### LISTED RECORDS
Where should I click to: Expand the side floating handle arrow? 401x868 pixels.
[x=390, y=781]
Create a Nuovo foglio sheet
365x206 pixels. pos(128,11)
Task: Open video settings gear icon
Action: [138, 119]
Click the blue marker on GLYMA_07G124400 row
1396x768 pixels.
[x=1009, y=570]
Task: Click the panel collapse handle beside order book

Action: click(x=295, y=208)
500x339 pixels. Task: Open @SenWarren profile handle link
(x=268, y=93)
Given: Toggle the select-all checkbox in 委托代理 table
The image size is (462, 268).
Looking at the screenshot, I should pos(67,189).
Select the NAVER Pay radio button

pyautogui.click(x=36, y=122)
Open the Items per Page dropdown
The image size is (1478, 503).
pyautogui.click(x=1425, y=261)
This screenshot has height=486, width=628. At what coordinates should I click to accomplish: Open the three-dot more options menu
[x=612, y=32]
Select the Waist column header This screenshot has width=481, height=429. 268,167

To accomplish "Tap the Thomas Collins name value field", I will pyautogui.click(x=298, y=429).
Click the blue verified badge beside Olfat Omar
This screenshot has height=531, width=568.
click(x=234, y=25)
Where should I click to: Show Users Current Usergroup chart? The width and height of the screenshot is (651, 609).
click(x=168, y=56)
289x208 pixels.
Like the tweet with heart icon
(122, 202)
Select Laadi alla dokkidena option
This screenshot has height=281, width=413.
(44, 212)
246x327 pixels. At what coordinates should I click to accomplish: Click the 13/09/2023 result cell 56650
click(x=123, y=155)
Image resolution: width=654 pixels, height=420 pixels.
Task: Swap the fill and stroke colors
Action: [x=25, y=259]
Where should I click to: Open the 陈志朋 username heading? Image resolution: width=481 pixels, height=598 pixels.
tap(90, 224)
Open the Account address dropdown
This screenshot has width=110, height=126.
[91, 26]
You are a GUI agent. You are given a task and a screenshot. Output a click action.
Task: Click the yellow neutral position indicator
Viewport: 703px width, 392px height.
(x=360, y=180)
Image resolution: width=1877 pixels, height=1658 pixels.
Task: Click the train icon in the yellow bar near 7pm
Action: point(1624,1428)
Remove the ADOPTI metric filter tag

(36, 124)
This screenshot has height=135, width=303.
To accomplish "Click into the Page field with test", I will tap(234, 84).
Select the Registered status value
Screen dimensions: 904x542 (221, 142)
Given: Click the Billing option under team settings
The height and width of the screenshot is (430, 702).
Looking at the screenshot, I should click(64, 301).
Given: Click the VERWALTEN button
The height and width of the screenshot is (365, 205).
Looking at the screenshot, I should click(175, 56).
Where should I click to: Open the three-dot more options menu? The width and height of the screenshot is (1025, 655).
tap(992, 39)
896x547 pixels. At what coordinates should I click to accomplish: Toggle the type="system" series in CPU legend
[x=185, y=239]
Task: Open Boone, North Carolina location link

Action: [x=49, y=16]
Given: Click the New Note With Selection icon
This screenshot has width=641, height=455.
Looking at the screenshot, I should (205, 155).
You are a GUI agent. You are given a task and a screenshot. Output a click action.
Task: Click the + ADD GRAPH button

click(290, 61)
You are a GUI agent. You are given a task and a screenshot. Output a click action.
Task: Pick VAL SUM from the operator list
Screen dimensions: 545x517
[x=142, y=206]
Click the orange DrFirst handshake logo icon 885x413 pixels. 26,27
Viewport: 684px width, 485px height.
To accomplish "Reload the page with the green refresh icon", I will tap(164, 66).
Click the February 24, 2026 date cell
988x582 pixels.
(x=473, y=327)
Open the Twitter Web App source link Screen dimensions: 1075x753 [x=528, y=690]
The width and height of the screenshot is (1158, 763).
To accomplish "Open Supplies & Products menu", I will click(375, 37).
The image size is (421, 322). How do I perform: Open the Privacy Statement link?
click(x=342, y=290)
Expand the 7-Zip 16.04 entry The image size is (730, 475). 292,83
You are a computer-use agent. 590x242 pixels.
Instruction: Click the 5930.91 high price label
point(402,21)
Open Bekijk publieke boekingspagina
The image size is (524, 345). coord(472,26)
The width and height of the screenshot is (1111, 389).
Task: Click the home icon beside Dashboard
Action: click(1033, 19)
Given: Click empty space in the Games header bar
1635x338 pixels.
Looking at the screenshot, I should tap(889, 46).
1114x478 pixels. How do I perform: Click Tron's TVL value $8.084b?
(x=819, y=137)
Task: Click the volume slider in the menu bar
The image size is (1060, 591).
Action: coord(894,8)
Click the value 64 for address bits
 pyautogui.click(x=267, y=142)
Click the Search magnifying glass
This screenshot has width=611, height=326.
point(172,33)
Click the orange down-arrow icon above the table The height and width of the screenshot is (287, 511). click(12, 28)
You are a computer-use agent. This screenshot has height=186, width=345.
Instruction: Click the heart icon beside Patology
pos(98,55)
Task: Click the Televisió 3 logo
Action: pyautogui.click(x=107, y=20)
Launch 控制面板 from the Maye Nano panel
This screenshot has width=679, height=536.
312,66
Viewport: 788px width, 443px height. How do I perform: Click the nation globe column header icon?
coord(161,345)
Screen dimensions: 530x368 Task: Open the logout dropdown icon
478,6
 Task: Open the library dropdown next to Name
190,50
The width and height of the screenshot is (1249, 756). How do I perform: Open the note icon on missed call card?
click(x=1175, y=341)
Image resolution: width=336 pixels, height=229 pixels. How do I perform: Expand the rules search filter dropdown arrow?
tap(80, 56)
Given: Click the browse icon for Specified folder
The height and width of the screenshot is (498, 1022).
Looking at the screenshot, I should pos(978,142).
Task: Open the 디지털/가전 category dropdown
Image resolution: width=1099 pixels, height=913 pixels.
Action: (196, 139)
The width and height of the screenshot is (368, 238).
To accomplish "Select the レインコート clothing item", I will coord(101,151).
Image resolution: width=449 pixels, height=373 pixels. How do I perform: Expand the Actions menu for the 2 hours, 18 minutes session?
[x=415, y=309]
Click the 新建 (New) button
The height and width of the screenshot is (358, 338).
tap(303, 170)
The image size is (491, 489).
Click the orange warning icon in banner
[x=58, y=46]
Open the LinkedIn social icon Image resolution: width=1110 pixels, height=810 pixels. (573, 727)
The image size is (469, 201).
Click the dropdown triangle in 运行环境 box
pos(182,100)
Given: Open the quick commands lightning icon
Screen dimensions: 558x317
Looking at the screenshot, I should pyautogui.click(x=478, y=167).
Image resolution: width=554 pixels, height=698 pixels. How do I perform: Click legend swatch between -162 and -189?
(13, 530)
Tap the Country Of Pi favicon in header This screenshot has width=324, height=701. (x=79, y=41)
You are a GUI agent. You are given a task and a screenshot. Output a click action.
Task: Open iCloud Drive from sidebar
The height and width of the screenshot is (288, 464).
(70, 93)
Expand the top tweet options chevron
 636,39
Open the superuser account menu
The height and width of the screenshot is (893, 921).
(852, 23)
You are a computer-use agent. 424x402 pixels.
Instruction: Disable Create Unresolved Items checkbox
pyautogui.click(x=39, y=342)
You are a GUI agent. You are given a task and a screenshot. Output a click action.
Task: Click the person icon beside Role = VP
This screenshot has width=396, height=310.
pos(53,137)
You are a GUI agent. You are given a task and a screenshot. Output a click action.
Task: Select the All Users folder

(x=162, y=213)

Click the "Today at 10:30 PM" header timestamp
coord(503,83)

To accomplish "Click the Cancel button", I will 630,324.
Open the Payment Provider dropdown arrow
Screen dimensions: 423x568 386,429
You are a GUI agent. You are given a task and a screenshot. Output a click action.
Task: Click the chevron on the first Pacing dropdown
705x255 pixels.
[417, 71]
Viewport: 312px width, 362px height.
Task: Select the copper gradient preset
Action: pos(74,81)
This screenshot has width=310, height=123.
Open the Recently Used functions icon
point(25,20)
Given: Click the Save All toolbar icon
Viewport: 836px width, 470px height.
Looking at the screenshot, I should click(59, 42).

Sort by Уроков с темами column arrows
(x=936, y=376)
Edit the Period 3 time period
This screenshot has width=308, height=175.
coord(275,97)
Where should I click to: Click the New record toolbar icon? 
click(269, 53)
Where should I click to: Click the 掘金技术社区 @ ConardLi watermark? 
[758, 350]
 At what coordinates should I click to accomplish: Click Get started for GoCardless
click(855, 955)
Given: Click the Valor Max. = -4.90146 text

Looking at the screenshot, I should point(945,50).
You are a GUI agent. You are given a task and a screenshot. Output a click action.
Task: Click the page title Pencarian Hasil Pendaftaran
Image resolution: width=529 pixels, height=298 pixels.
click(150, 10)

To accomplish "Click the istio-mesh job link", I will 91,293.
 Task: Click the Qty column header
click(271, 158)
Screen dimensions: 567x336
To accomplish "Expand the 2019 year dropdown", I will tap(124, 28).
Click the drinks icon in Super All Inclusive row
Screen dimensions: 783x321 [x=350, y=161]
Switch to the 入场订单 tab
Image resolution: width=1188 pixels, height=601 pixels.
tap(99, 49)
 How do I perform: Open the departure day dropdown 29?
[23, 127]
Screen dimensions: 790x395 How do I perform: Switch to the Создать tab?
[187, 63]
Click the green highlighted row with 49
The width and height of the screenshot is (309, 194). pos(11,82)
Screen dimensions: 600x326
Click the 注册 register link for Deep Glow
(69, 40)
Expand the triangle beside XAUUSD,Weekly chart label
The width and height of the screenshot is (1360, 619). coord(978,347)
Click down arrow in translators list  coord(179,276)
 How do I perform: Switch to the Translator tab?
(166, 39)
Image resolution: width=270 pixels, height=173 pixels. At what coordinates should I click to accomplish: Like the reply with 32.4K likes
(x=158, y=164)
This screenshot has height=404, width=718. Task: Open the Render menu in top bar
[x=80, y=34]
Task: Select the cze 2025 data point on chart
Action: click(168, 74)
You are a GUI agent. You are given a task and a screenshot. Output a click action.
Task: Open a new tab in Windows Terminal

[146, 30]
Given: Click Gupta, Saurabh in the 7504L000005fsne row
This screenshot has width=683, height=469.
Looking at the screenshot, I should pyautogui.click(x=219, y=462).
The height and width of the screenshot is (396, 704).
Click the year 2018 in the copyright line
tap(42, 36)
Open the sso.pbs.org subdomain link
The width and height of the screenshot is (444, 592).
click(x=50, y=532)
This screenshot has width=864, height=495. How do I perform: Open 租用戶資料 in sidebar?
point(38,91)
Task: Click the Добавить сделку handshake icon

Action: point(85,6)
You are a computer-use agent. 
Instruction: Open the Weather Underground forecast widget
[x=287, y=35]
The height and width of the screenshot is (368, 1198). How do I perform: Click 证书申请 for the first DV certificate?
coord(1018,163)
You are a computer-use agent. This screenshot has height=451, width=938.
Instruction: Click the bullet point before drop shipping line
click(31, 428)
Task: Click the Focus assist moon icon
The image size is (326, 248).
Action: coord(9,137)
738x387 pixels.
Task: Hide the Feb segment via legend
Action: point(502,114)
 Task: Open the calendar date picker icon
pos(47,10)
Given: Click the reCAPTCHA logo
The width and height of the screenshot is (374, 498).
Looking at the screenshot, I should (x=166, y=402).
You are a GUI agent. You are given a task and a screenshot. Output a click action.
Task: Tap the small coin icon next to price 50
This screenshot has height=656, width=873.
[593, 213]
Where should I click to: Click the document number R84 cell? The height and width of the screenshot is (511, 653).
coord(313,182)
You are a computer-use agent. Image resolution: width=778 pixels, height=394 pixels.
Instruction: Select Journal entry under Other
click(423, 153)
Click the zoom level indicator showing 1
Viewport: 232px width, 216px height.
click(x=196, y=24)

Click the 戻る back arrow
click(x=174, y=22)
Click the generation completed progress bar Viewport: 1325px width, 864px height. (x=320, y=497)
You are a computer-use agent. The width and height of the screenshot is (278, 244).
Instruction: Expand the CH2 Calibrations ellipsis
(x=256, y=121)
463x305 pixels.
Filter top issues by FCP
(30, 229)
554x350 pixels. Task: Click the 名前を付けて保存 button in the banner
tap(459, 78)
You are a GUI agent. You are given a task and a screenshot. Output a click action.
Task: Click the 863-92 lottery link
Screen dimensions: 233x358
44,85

### ABOUT THIS TASK
Write out the lines from the one containing "554x350 pixels. Task: Click" through the last line of the records above. Include both of those lines and nothing else.

### TASK RESPONSE
554x350 pixels. Task: Click the 名前を付けて保存 button in the banner
tap(459, 78)
You are a GUI agent. You are given a task and a screenshot. Output a click action.
Task: Click the 863-92 lottery link
Screen dimensions: 233x358
44,85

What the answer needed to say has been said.